WHY IT’S HEALTHY// Sweet potato bun sliders are gluten-free, vegan and paleo, made with all whole, natural ingredients. Sweet potatoes are high in fiber and nutrients, including potassium, vitamin A, vitamin C and iron. This vegan pesto is made with cold pressed olive oil, which is full of healthy monounsaturated fat and has been found to lower the risk of heart disease, lower cholesterol levels, and aide in blood sugar control. Basil is extremely high in vitamin K, with 1/2 cup coming close to the 100% of the daily recommended intake. Basil has also been shown to be antibacterial and anti-inflammatory. //
For these sweet potato slider buns, I opted to use the Japanese variety for it’s slightly milder flavor, but any type of sweet potato or yam will work. Since I’m all about portable lunches these days, I’m pleased to report that these hold up perfectly; just wrap in foil or wax paper for a quick lunch on the go.
- 1-2 large sweet potato(s) (look for ones thick and round in shape: I used the Japanese variety, with white flesh)
- 8 small portobello mushrooms, stemmed and ribs scraped out
- 1 small jar of roasted red peppers
- 1 small red onion
- oil (coconut or olive)
- salt and pepper
- ½ cup roasted almonds (or sub walnuts)
- 1 garlic clove
- 1 cup fresh basil leaves, packed
- ½ cup olive oil
- ½ teaspoon salt
- pepper to taste
- ½ cup raw cashews, soaked at least 4 hours
- ¼ cup water
- 2 tablespoons fresh squeezed lemon juice
- pinch of salt
- Preheat the oven to 400 degrees Fahrenheit.
- Slice the sweet potato into 16¼ inch rounds and arrange on a baking sheet.
- Brush or spray lightly with oil, sprinkle with salt and pepper and bake for 25 minutes, flipping after 15 minutes.
- On a separate baking sheet, arrange the trimmed and cleaned portobello mushrooms, brush or spray lightly with oil, sprinkle with salt and pepper, and bake for 15-20 minutes until a but shrunken and soft all the way through.
- Add all ingredients to a food processor or high speed blender (I used my Vitamix) and blend until smooth.
- Add all ingredients to a high speed blender (I used my Vitamix) and blend until smooth.

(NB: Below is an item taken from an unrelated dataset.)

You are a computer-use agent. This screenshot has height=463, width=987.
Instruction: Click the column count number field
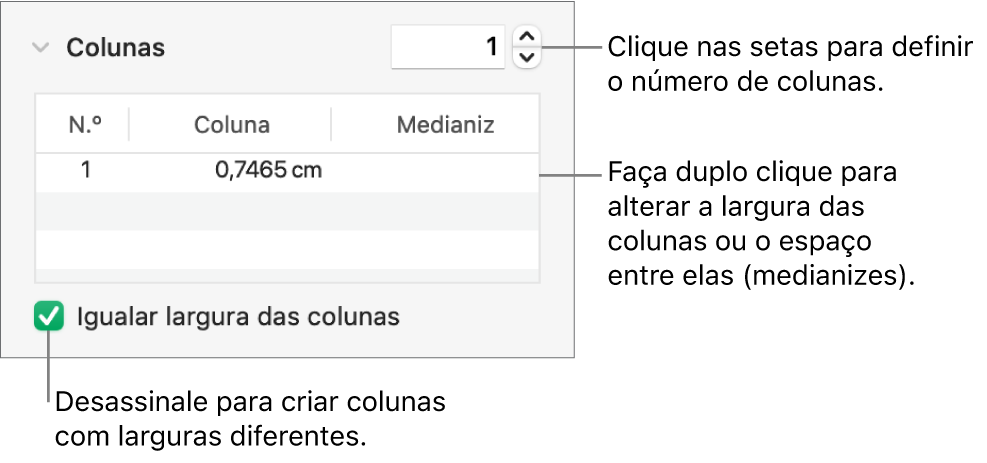pyautogui.click(x=448, y=46)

- In a separate bowl, mix the entire batch of cashew "mayo" with 3 tablespoons of the pesto and set aside (see notes about pesto).
- Assemble the sliders: place a portobello on top of a sweet potato slice and add some slices of red onion and roasted red peppers.
- On a second sweet potato slice, spread about 1 tablespoon of cashew pesto "mayo" mixture and place on top of the slider.
This recipe calls for more almond pesto than you'll need since you'll be mixing 3 tablespoons of it with the cashew "mayo." Keep leftover pesto in the fridge for about a week or freeze for later use. It's great on grilled veggies, spaghetti squash, sandwiches, pizza, eggs, etc.
After baking the sweet potato slices, I used my panini press to lightly "grill" the slices. This is optional, but if you have a panini press it gives the sliders a nice slight barbecued taste.